Not long ago, a large portion of our country opposed the notion that these folks should make a livable wage. A huge swath of our population jeered the news that food service workers, grocery store stockers and hospital custodians might make a minimum of $15 dollars an hour, even when late 1960s trends against inflation and economic growth suggest they should be making more than $20 per hour.

Suddenly, these workers are exposing themselves to the threat of infection so that we can hit up a drive through and get a Big Mac. They scan our grocery store items, stock the barren shelves and clean the surfaces of our grocery stores so that we can safely get the food we need. They are the delivery folks that bring us Grubhub so that we might support our local establishments and feel a sense of normalcy. These low wage workers enable the rest of us to hunker down and feel that we are doing our part to tackle this deeply disturbing health epidemic.

I have hope. Of course that hope is that we do what we need to in an effort to minimize the effects of this virus. But my other hope is that this time opens our eyes to the fact that we must NEVER take our minimum/low wage workers for granted. We must never see those who serve us as less important or less worthy of a livable paycheck. I truly hope that billionaires understand that they can live in unparalleled comfort because their lowest paid employees are on the front lines, tackling the realities of what it takes to supply a nation with what it needs to move forward.
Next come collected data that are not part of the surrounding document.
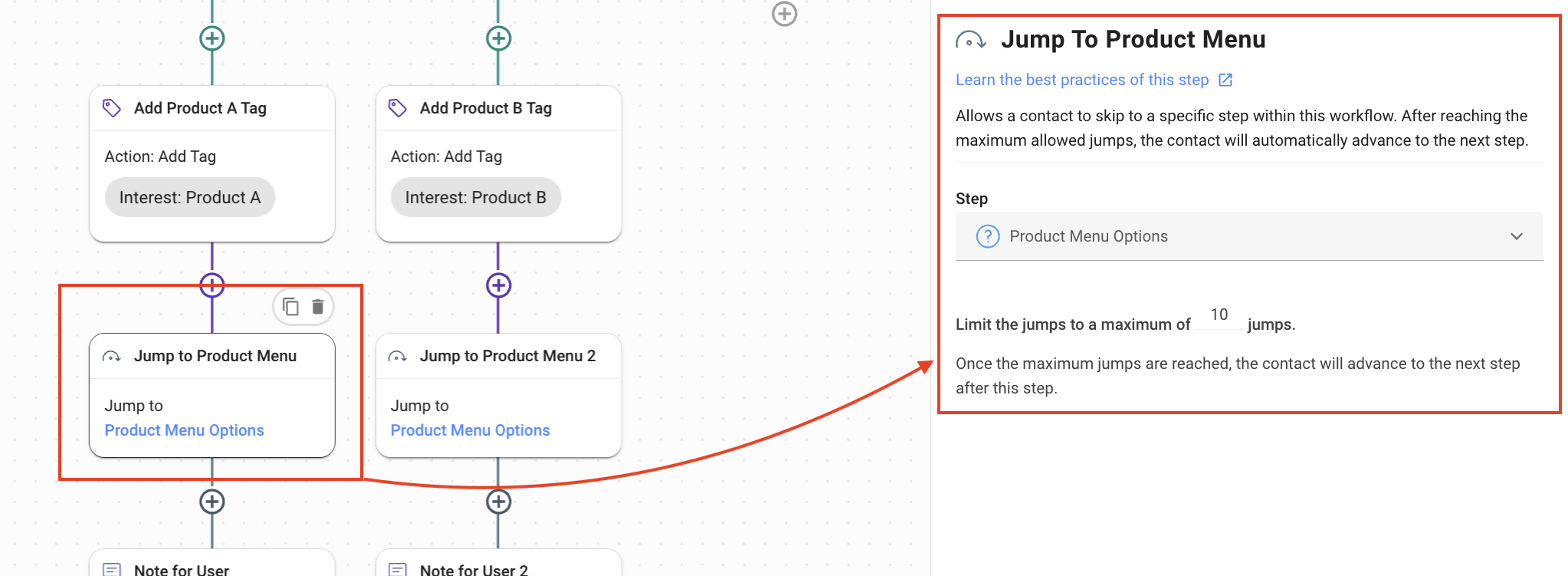Duplicate the Jump to Product Menu step
This screenshot has height=576, width=1568.
click(x=291, y=307)
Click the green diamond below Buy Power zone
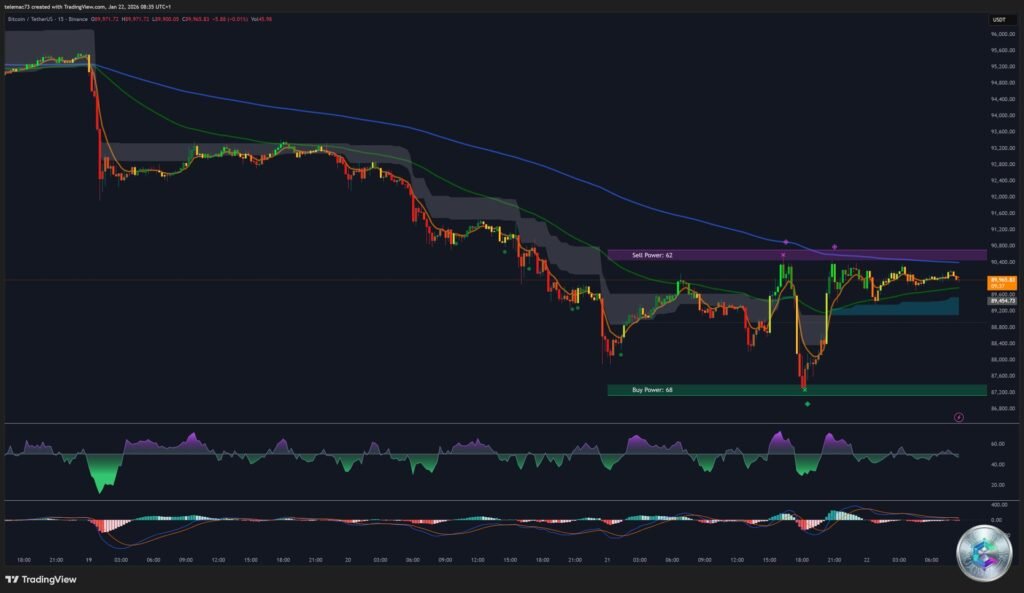 808,404
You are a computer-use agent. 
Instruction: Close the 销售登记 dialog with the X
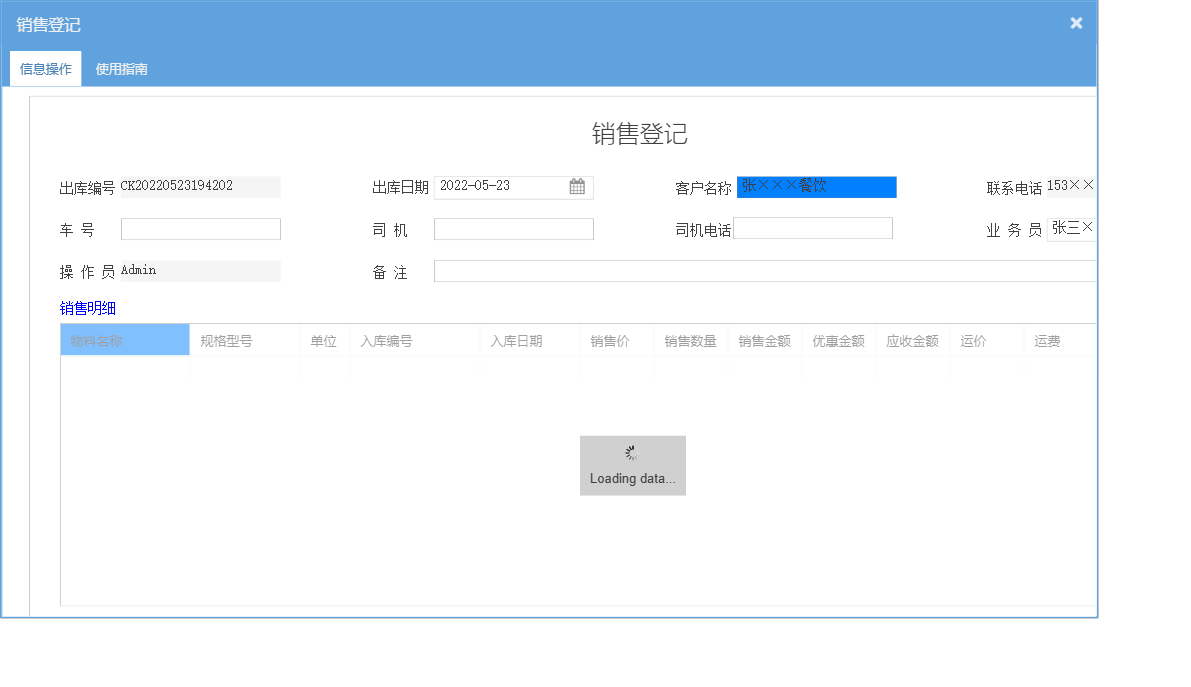pyautogui.click(x=1075, y=23)
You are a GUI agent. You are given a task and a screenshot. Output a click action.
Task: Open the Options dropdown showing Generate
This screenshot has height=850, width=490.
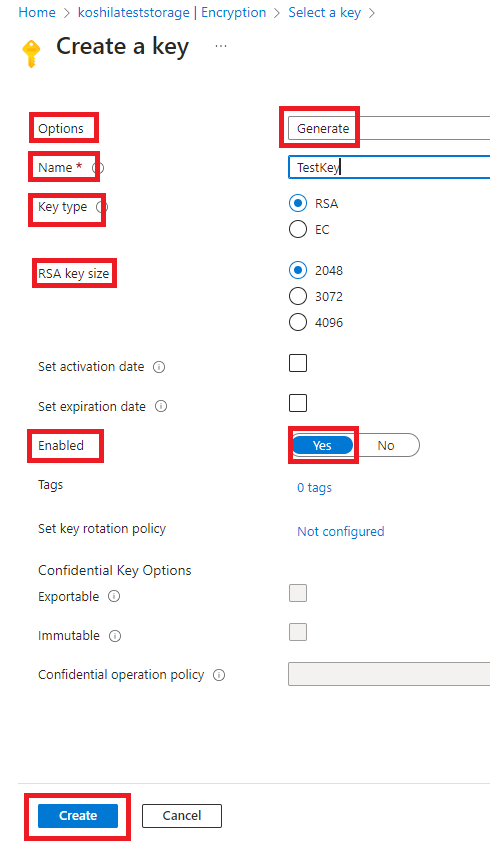[x=389, y=128]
This is a sensitive topic for me. This goes beyond cities or suburbs… this is about our nation and the potential for anyone to make an honest living. Just a month ago, who would have thought that our low-wage workers would be essential in keeping our economy running, keeping our spirits high, and keeping our families safe, healthy and well fed. It’s time to start thinking differently about income distribution, because our country has a new hero… the minimum low worker.